Das Anzweifeln der Mitarbeiterkenntnisse zum Betriebssystem ist absurd, da zum Beispiel der Ersatz einer Prioritätssteuerung, die Einführung von Intertaskmechanismen hohe Anforderungen an BS2000-Kenntnisse und an die Mitarbeiterqualifikation stellen.

Aussage 2: Univac-Entwickler sehen in der Anpassung des BS2000 an "IBM-Kompatibilität" aus ihrem Vergleich zum VS9 einen Höllenaufwand.

Gegenargument: Der Vergleich vom BS2000 zu dem RCA-Systemen und dem daraus weiterentwickelten Univac-VS9-System ist heute unzulässig, da Siemens seit BS2000 V3.0 in sein Mainline-Produkt ungleich mehr an Entwicklungen investiert hat als Univac in das VS9. Bei Univac ist VS9 auf dem Abstellgleis, Hauptlinie ist OS1100.
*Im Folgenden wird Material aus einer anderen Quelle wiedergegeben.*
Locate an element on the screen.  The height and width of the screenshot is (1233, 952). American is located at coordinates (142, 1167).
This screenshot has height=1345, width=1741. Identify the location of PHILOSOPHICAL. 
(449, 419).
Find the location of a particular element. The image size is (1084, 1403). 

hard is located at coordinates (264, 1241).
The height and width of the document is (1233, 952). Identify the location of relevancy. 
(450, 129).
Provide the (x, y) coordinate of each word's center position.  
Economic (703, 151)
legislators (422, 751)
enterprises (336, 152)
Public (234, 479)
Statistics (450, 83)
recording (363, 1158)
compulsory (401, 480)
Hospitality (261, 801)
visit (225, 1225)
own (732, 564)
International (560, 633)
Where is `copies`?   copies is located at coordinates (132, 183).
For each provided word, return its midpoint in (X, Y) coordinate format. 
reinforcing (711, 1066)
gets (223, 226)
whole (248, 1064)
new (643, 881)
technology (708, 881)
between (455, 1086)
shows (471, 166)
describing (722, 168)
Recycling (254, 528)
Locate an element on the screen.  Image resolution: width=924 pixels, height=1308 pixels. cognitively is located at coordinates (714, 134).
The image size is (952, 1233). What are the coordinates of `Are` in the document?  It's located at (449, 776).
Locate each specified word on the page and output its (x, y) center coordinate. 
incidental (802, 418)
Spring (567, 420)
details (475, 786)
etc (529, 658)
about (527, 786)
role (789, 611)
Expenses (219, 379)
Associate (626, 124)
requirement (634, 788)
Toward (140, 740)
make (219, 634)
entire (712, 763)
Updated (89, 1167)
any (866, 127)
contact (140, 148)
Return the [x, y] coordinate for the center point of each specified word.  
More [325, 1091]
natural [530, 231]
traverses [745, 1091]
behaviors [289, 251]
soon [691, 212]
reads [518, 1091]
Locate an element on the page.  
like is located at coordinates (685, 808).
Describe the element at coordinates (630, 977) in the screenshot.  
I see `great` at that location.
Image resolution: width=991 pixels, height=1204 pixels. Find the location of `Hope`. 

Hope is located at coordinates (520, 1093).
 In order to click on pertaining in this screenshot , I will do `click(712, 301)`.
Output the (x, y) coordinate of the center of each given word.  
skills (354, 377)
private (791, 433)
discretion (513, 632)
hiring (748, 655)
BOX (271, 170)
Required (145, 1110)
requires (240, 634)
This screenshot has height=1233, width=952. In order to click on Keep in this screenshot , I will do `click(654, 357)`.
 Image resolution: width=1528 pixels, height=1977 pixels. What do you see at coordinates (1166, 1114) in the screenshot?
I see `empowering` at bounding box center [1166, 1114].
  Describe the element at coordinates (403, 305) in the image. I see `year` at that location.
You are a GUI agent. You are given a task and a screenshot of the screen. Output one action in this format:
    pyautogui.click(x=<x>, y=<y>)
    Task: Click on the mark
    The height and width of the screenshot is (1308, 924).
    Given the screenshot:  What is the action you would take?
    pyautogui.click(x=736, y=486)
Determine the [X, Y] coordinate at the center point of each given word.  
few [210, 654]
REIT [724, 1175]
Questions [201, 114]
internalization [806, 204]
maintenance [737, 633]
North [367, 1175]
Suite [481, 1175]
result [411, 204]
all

Der Höllenaufwand, der von Univac-Entwicklern prophezeit wird, soll sich in der Größenordnung eines neuen Betriebssystems bewegen. Die tatsächlichen Aufwendungen liegen in der Größenordnung, die kleiner ist als eine Betriebssystemversion. Betriebssystenversionen werden im Rhythmus von 1 bis 1 1/2 Jahren freigegeben. Das BS2000 ist im Zentralsystem so strukturiert, daß mehrfach benötigte Funktionen und Schittstellen in zentralen Modulen konzentriert sind. Dies ist eine besondere Stärke des BS2000. Beispiele hierfür sind die zentrale Katalogverwaltung, die zentralen Ein-/Ausgabebausteine für alle Zugriffsmethoden und die saubere Struktur der Dialogzugriffsmethoden. Diese Struktur des Systems erleichtert die Anpassung an die Hardware/Software-Schnittstellen der IBM-370-Architektur.

Zusätzlich muß berücksichtigt werden, daß die 7.5er-Architektur in wesentlichen Elementen der 370-Architektur entspricht (z. B. Befehlsliste, Adreßumsetzung) .

Aussage 3: Die Anpassung an die 31-Bit-Adressierung bringt weitere Verzögerungen von bis zu 2 Jahren.

Gegenargument: Unabhängig von der Anpassung an 370/XA ist die 31-Bit-Adressierung im Rahmen der normalen Versionsplanung vorgesehen. Die Mitarbeiter von Siemens sind bereits bei der Realisierung die in folgenden Stufen erfolgt:

a) Mit dem Biprozessor auf Basis der 7.571 wird ein Realspeicher großer 16 MB unterstützt.

b) Mit V8.0 ist die reelle Adressierung mit 31-Bit-Adressen vorgesehen.

c) Mit der 370/XA-Unterstützung wird die virtuelle Adressierung mit 31-Bit-Adressen vorgesehen.

Die Realisierung in diesen Schritten ist sinnvoll, weil der Leistungsanstieg der Rechner zunächst die Bedienung von Arbeitsspeichern großer 16 MB erforderlich macht. Der virtuelle Adreßraum von 16 MB stellt z. Z. in den seltensten Fällen eine Begrenzung dar.

Aussage 4: Bewußte Negativaussagen zeigen Ziel des Artikels.

Argumente: Folgende Negativaussagen dokumentieren die

Absicht des Autors:

"Rettet BS2000"

"Schnittstellenpolitik" statt Strategie

"Kessler & Co."

"BS2000-Trimm"

"historisches" RCA-System

"Rettungsaktion"

"Höllenaufwand "

"Kreuzfeuer der Anwenderkritik"

Ein Artikel mit der Häufung von so zahlreichen Negativaussagen unterstreicht die Absicht des Artikels, den Versuch zu unternehmen, die neue Systemstrategie in Zweifel zu stellen und mit Polemik die Aussage von Dr. Kessler durch die Aussage eines anonymen, verärgerten, mutmaßlichen UB-D-Mitarbeiter zu unterminieren.